13/02/2019 - Per il rimborso delle spese legali il conflitto di interessi deve essere verificato sin dall'inizio a nulla rilevando la successiva assoluzione del dipendente
Per il rimborso delle spese legali il conflitto di interessi deve essere verificato sin dall'inizio a nulla rilevando la successiva assoluzione del dipendente
di Vincenzo Giannotti - Dirigente Settore Gestione Risorse (umane e finanziarie) Comune di Frosinone
Il caso riguarda il ricorso da parte dell'avvocato di un dipendente di un ente locale che si era visto negare il rimborso delle spese legali, nonostante l'assoluzione piena, avvenuta nel procedimento penale che lo aveva visto imputato. La Corte di appello adita dall'avvocato, con intervento adesivo del dipendente, ha rifiutato il rimborso delle spese legali richieste dal legale, che aveva assistito il dipendente nel procedimento penale, rilevando che l'avvocato non era legittimato ad agire nei confronti dell'ente locale dal momento che egli era stato nominato dal dipendente incriminato, quale proprio difensore, senza l'accordo dello stesso ente, che, anzi, si era costituito parte civile contro di lui. Ha ritenuto, inoltre, la Corte di appello infondato il motivo del dipendente, secondo cui non si era in presenza di un conflitto di interessi in considerazione della sua assoluzione, in quanto il conflitto andava verificato sin dall'inizio e non poteva essere successivamente sanato dall'assoluzione.
Ricorre in Cassazione l'avvocato del dipendente censurando la sentenza del giudice di appello per aver individuato la sussistenza del conflitto di interessi ex ante e che la scelta del legale debba obbligatoriamente cadere su un professionista scelto di "comune gradimento" con l'ente locale, in violazione del regolamento dell'ente che ha statuito sia che la valutazione del conflitto di interessi vada effettuata ex post, ossia solo una volta concluso il procedimento penale, sia che "il dipendente può anche scegliere un legale di sua esclusiva fiducia, in sostituzione di quelli di cui agli elenchi", realizzandosi così la "Assistenza indiretta degli oneri legali".
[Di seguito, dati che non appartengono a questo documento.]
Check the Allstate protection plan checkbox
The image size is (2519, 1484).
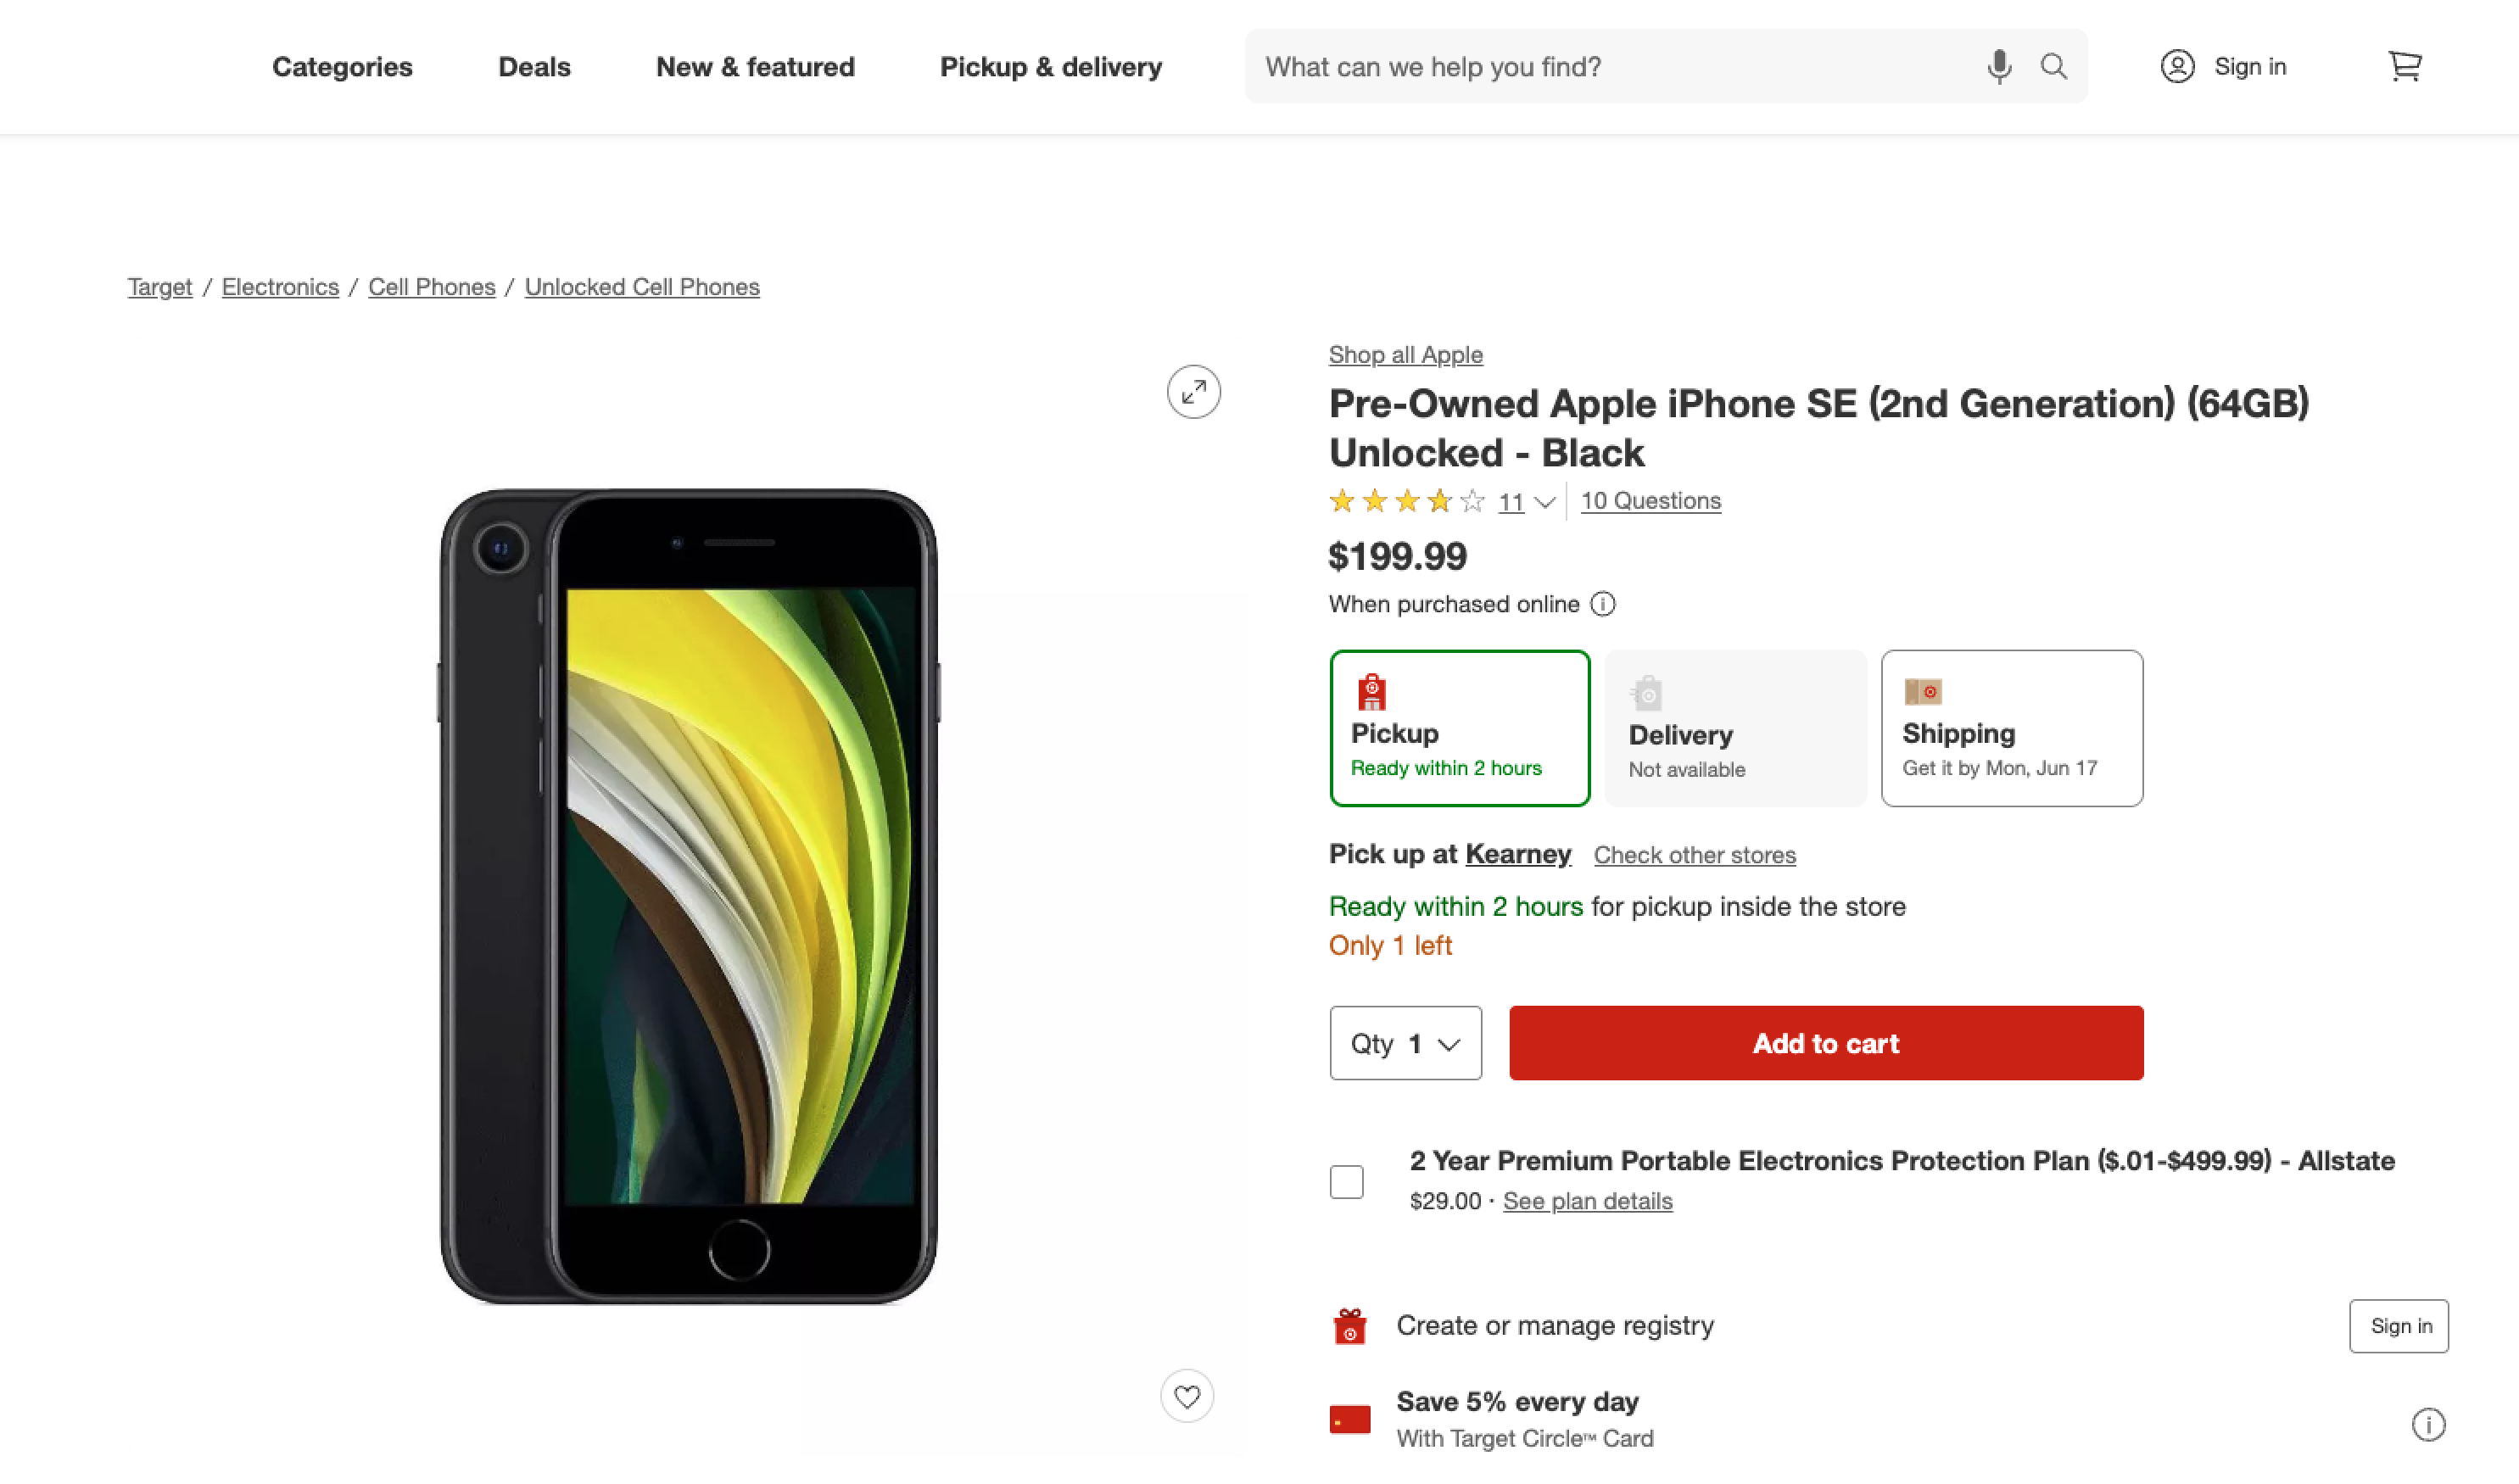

Le precisazioni e la conferma del diniego della Cassazione
L'indirizzo consolidato del giudice di legittimità, cui la Corte intende aderire, è quello secondo cui l'obbligo del datore di lavoro ha ad oggetto non già il rimborso al dipendente dell'onorario corrisposto ad un difensore di sua fiducia, ma l'assunzione diretta degli oneri di difesa sin dall'inizio del procedimento, con la nomina di un difensore di comune gradimento (Cass. civ. 13 marzo 2009, n. 6227). Detto obbligo, inoltre, è subordinato all'esistenza di ulteriori condizioni perché l'assunzione diretta della difesa del dipendente è imposta all'ente locale solo nei casi in cui, non essendo ipotizzabile un conflitto di interessi, attraverso la difesa del dipendente incolpato, il datore di lavoro pubblico agisca anche "a tutela dei propri diritti ed interessi" (tal senso Cass. civ. 31 ottobre 2017 n. 25976). Pertanto, come nel caso di specie, se l'accusa era quella di aver commesso un reato che vedeva l'ente locale come parte offesa (e, quindi, in oggettiva situazione di conflitto di interessi), il diritto al rimborso non sorgeva affatto e non già sorgeva solo nel momento in cui il dipendente fosse stato, in ipotesi assolto dall'accusa" (Cass. civ. S.U. 4 giugno 2007, n. 13048)» (Cass. civ. 11 luglio 2018, n. 18256).
In conclusione, il rimborso da parte della pubblica amministrazione delle spese di difesa sostenute dal proprio dipendente sottoposto a processo non può essere riconosciuto allorquando questa, come nel caso in esame, si sia costituita parte civile nei confronti del dipendente, indipendentemente da ogni valutazione attinente l'esito del procedimento penale (Cass. civ. 10 marzo 2011, n. 5718). Pertanto, il ricorso va rigettato con relativa condanna alle spese del giudizio di legittimità per la parte soccombente.